Elöise was no longer there.

SVENSON WAS through the doorway in two strides. She stood across the main room, having clearly just taken a peek through its far curtained door. He spoke in the barest whisper.

“I did not see you leave.” He nodded to the curtain. “Did you see anything?”

“Perhaps we should go,” Elöise whispered back.

She was trembling. Had she seen something? Or had he lost track of her frailty in his pursuit of the Contessa?

“We cannot. She must have come here. The footprint.”

He pushed aside the curtain for himself, revealing a dark unlit corridor lined with high, ebony cupboards. At the far end was a second curtain, sketched out by the light beneath. He crept down the passage, resisting the urge to open the cupboards—there was plenty of time for that later—and a creak from the floorboards told him Elöise had followed. He held up his pistol hand for silence as his other reached for the curtain and twitched it aside: iron-frame bed, seaman's trunk at its foot, another tall cupboard, writing desk with a bevel-edged mirror above.

Svenson crossed to a small door, left open to a rear garden. Beyond its threshold lay another smeared footprint, and another trail of step-stones leading deeper into the woods.

“She has escaped,” he called to Elöise. “She cannot have stayed long. Why did she not simply go around?”

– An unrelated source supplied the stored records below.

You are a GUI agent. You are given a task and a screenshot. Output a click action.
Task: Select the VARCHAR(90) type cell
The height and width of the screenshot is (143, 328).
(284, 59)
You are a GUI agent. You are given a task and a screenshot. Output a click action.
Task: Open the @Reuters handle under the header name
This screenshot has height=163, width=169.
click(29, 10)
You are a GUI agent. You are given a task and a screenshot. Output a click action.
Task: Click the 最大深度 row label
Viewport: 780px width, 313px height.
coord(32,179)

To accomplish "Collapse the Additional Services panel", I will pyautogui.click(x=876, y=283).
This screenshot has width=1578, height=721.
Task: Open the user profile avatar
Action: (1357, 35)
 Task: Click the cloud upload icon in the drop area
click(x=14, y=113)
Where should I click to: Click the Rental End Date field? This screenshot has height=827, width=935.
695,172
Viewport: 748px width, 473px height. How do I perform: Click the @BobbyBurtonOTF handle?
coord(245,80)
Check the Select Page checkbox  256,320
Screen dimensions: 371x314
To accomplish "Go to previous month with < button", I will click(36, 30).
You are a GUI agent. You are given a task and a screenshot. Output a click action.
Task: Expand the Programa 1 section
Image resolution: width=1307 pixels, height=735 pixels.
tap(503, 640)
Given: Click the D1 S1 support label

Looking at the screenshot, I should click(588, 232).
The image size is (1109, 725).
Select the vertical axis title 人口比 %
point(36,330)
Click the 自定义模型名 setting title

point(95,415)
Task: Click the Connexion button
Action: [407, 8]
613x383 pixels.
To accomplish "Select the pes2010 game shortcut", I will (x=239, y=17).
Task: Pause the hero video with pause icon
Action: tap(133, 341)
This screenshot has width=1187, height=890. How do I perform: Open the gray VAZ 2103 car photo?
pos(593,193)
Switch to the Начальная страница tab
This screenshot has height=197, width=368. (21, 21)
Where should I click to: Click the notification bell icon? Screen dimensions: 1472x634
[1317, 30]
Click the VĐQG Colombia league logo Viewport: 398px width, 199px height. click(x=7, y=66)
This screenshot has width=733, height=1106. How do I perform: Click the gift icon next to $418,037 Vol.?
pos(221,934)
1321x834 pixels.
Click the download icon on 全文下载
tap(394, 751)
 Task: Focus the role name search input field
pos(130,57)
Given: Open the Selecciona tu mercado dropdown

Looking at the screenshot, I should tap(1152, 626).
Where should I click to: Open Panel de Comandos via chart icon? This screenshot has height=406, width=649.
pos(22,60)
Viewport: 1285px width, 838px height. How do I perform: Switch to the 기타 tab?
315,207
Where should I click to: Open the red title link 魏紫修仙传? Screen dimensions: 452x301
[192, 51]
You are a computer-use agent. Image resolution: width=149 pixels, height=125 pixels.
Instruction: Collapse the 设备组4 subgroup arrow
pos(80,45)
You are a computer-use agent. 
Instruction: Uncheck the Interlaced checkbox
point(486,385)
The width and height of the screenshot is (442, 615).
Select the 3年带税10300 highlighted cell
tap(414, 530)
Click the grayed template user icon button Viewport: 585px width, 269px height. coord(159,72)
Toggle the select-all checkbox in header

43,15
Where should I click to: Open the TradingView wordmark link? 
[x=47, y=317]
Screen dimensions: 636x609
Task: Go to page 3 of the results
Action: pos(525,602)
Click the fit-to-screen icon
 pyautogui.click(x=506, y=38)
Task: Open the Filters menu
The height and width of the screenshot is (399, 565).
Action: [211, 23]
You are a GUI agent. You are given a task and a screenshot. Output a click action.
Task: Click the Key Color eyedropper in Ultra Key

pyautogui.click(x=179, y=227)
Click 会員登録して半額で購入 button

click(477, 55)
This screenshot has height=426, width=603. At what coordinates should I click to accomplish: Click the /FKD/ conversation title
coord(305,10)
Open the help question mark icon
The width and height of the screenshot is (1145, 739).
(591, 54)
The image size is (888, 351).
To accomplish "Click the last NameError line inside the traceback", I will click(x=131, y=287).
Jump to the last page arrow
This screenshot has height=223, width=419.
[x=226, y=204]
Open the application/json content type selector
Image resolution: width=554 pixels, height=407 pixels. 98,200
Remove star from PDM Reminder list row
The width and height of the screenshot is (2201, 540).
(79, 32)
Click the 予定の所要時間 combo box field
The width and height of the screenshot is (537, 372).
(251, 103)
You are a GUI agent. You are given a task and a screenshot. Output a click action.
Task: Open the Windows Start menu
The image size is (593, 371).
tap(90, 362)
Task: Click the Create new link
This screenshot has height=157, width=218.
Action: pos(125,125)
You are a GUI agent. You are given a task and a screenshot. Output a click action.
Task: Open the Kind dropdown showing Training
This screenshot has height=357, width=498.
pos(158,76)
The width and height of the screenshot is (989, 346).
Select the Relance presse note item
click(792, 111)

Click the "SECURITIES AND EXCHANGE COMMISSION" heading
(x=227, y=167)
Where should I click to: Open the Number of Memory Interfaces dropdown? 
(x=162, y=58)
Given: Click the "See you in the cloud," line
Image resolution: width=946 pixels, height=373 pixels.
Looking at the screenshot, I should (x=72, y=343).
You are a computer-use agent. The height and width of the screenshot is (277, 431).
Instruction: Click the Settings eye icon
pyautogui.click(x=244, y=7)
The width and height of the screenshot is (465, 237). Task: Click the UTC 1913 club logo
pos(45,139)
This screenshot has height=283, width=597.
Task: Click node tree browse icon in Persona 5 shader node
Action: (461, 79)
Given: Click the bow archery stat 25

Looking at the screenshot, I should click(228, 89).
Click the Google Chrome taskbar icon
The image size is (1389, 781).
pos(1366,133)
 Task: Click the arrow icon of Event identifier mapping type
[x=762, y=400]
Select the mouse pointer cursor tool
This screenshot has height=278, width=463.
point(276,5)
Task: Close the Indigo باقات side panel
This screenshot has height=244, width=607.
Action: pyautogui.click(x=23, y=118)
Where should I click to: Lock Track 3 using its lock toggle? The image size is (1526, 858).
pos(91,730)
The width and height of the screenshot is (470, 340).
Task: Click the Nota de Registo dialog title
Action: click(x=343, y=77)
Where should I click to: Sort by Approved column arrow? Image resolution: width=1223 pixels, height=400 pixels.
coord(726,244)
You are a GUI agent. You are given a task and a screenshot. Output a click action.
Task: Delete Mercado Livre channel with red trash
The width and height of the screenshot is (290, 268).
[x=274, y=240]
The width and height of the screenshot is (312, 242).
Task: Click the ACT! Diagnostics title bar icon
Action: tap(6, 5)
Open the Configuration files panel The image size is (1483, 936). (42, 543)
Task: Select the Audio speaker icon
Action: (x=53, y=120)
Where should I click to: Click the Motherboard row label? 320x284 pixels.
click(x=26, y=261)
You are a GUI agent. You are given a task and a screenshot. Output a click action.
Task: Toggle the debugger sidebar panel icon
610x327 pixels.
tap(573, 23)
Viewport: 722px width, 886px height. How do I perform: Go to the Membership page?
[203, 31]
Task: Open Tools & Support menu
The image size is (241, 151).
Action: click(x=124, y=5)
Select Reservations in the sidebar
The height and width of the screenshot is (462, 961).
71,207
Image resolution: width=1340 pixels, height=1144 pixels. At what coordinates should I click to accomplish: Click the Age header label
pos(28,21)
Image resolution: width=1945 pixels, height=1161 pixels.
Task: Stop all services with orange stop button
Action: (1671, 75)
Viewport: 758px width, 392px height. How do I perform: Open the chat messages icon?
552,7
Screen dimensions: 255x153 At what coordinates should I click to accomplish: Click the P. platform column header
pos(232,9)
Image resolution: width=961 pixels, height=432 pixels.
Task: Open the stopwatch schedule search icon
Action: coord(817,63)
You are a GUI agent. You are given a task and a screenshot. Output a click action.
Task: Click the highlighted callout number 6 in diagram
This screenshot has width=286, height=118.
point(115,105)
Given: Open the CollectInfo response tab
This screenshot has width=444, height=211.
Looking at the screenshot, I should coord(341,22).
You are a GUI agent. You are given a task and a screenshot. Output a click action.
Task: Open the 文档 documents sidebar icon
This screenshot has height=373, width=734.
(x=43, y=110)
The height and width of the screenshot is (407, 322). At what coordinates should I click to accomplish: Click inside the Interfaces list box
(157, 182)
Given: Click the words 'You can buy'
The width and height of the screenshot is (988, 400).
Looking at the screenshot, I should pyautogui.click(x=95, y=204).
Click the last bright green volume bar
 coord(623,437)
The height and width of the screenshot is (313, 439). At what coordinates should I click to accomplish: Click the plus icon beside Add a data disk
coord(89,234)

“Perhaps she wanted food,” said Elöise, still in a whisper.

“More likely a weapon.” The Doctor stepped back into the bedroom. “If only the occupants might provide some sense of where we are, and where she might be
going
—hopefully they have not come to harm—”

He paused at a muted scuffle from within the bedroom's tall wardrobe. Svenson yanked it open and shoved the pistol into the face of the man who crouched there, gazing up without concern—indeed without any expression whatsoever. His clothes gave off the distinct reek of a fire. It was Robert Vandaariff.

The blow caught Doctor Svenson square across the side of his head and sent him straight into the wardrobe, where, aside from a mixture of camphor and smoke, his last sensation was of a doubled shadow in the room behind him…a second woman standing next to Elöise.